Ursachen und Risikofaktoren für Lungenkrebs

 

Es gibt keine eindeutigen Ursachen für Lungenkrebs. Experten gehen davon aus, dass bei der Entstehung von Lungenkrebs (vor allem) mehrere äußere Faktoren zusammenwirken. Als Risikofaktoren gelten:

  • Tabakkonsum: Eine der bedeutendsten Faktoren bei der Entstehung von Lungenkrebs ist das Rauchen. Etwa jeder 10. Raucher erkrankt in seinem Leben an Lungenkrebs. Im Tabak sind Schadstoffe enthalten, die die Zellen in der Lunge schädigen und damit eine Entartung der Schleimhautzellen fördern. Das Risiko eines Lungentumors steigt mit der Anzahl täglich gerauchter Zigaretten und mit der Dauer des Rauchens. Auch Zigarren- und Pfeifenrauchen sowie Passivrauch fördert die Entstehung von einem Lungekarzinom.

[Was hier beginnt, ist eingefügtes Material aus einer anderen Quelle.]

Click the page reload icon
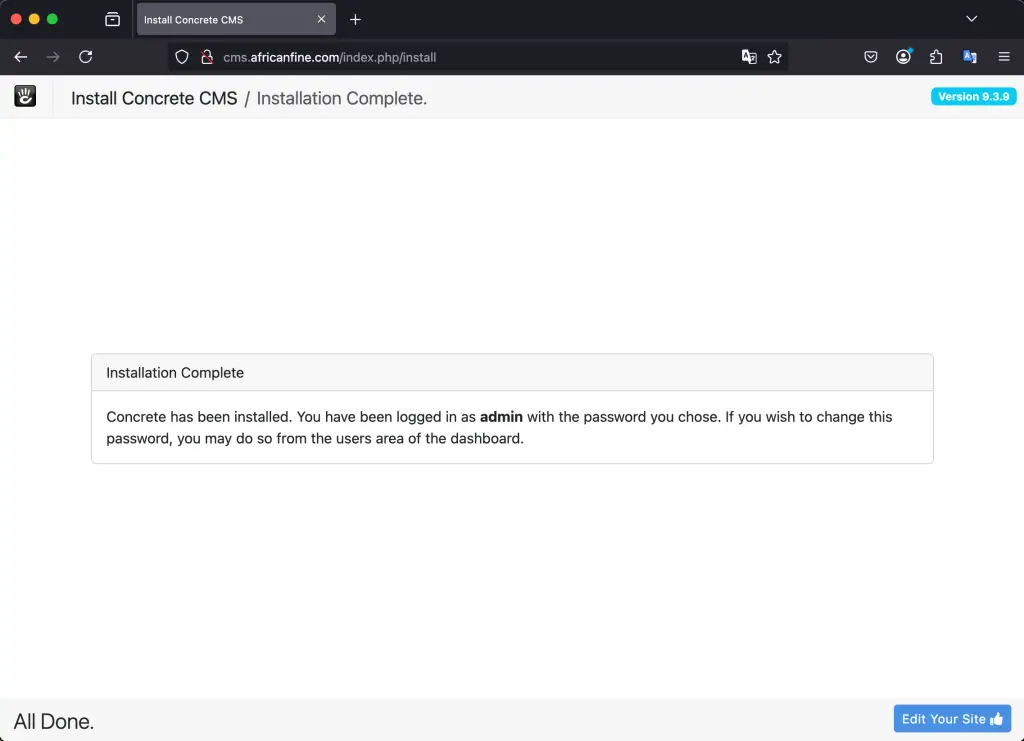The height and width of the screenshot is (741, 1024). [x=86, y=57]
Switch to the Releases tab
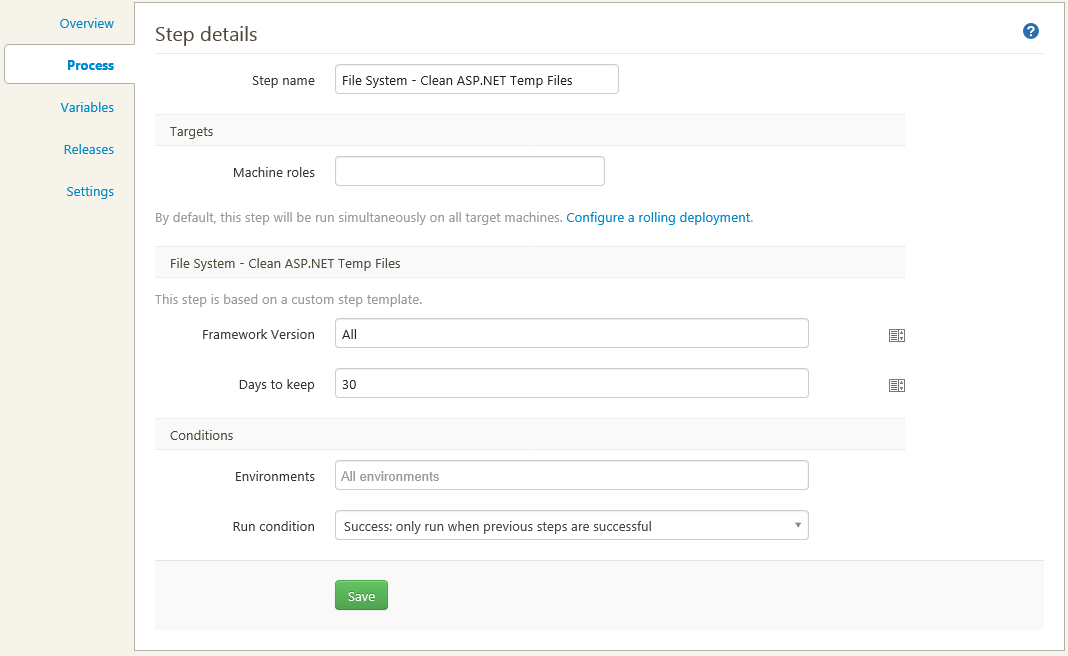The width and height of the screenshot is (1068, 656). point(88,149)
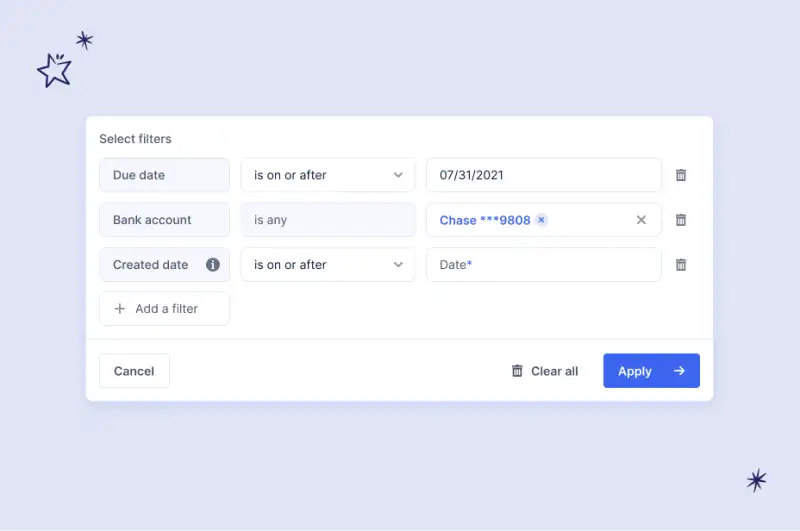Click the 07/31/2021 date field
Image resolution: width=800 pixels, height=531 pixels.
[543, 175]
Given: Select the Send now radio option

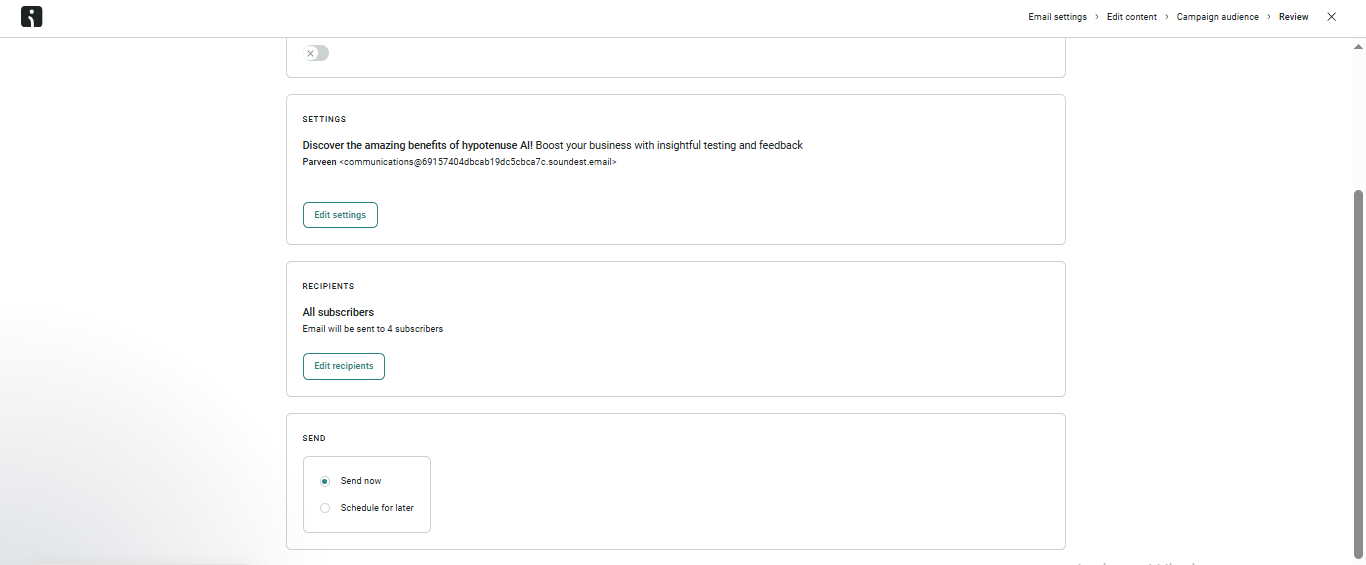Looking at the screenshot, I should point(325,481).
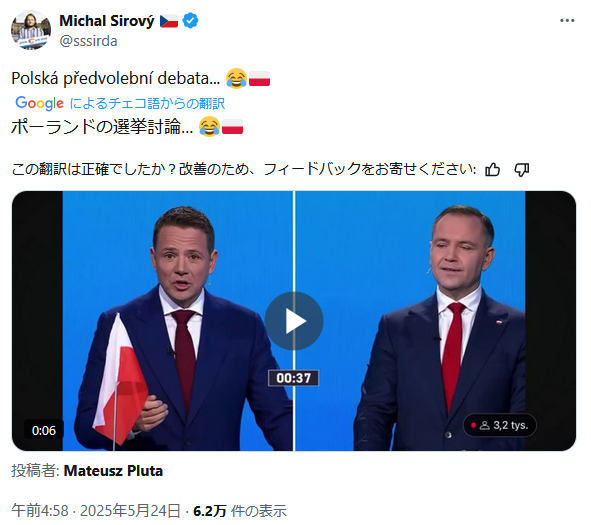Screen dimensions: 591x525
Task: Click the Czech flag emoji beside the name
Action: coord(169,21)
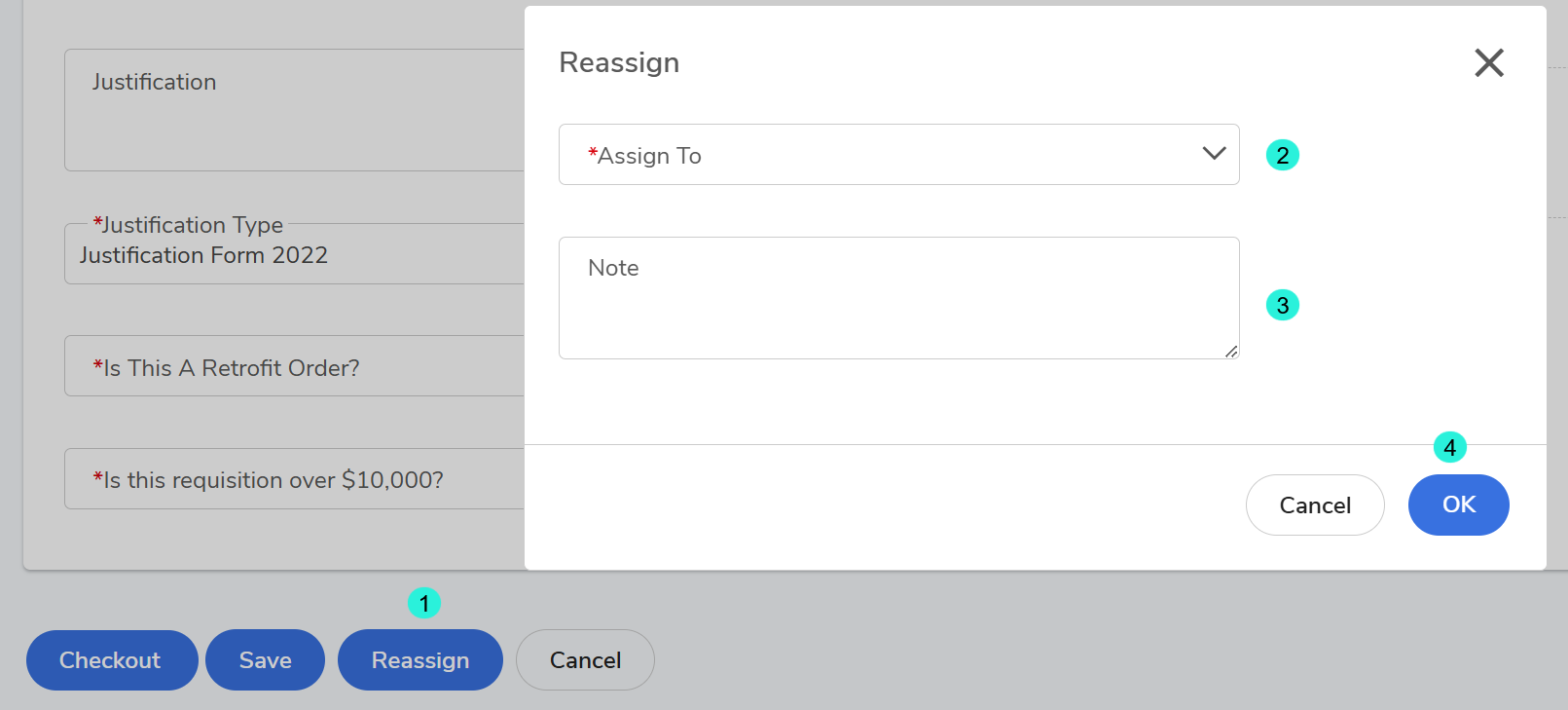The image size is (1568, 710).
Task: Close the Reassign dialog with the X
Action: click(1488, 63)
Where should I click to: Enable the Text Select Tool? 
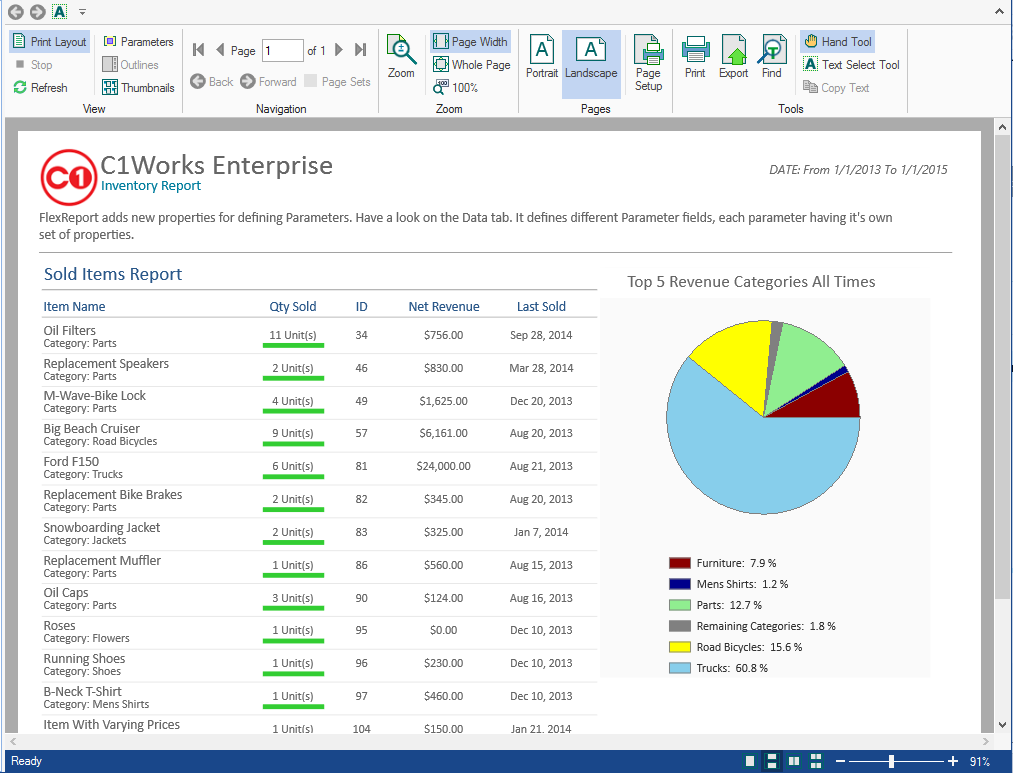click(851, 65)
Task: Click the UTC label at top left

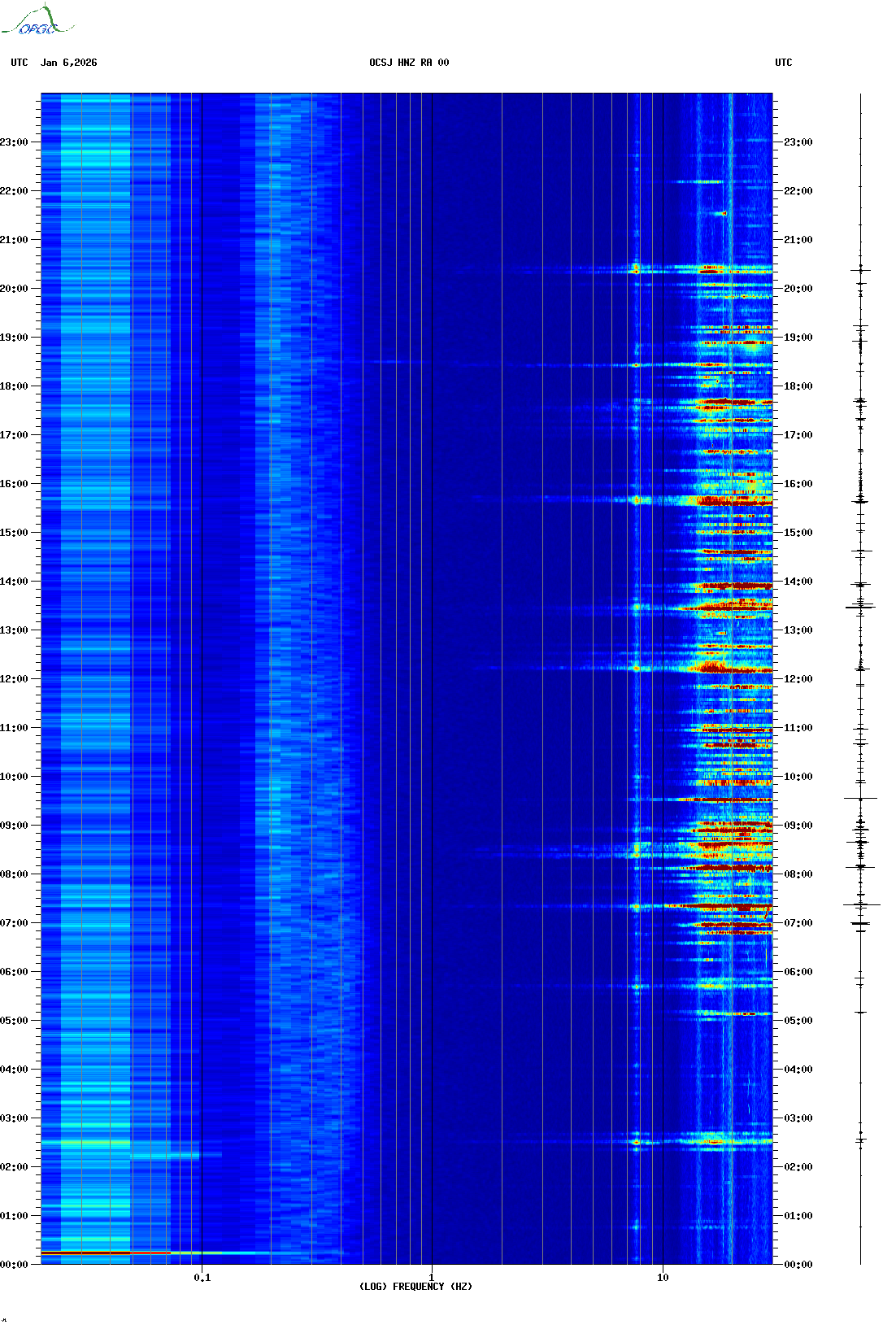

  • Krebserregende Substanzen am Arbeitsplatz: Vor allem Berufsgruppen, die in Kontakt mit Asbest, Arsen, Chrom, Nickel, Teer und Ruß stehen, haben ein erhöhtes Lungenkrebsrisiko. Gefährlich sind besonders Schadstoffe, die als Stäube oder Dämpfe eingeatmet werden. Aber auch Strahlenbelastungen mit beispielsweise Radon oder Röntgenstrahlung gelten als Risikofaktoren. Durch den Arbeits- und Gesundheitsschutz gelten am Arbeitsplatz strenge Auflagen, daher konnten die berufsbedingten Krebsrisiken in den letzten Jahren deutlich reduziert werden.
  • Umwelt: Eine sehr hohe Schadstoffbelastung der Luft kann das Lungenkrebsrisiko geringfügig erhöhen. Als ein bedeutsamer Faktor wird hierbei der Dieselruß eingestuft. Insbesondere Raucher sind hier und bei anderen Schadstoffen, die eingeatmet werden, gefährdet, weil ihre Lunge bereits vorgeschädigt ist. Als weiterer Risikofaktor aus der Umwelt gilt Radon. Das radioaktive Edelgas kommt in Gegenden mit hohem Uran- oder Thoriumgehalt im Boden und in Felsen vor.

Anzeichen für Lungenkrebs

 

Lungenkrebs entwickelt sich meist beschwerdelos. Erst im fortgeschrittenen Stadium treten unsepzifische Symptome ein. Je früher Lungenkrebs erkannt wird, desto besser sind die Heilungschancen. Allerdings gibt es keine Früherkennungsuntersuchungen für Tumore in der Lunge. Deshalb ist es wichtig die folgenden Symptome ärztlich abklären zu lassen:

 

  • chronischer Husten, der sich plötzlich verändern kann
  • Schmerzen im Brustkorb
  • Auswurf, der auch Blut enthalten kann
  • Pfeifende Atmung, Atemnot und Heiserkeit
  • Wiederholte Erkrankung an Bronchitis oder Lungenentzündung, die sich trotz Behandlung mit Antibiotika nicht bessert
  • Schwellungen im Gesicht und am Hals
  • Appetitlosigkeit und ungewollter Gewichtsverlust
  • Müdigkeit, Abgeschlagenheit

Diese Symptome können - müssen aber nicht - auf Lungenkrebs hinweisen. Viele weniger scherwiegende Erkrankungen können ebenfalls solche Beschwerden hervorrufen.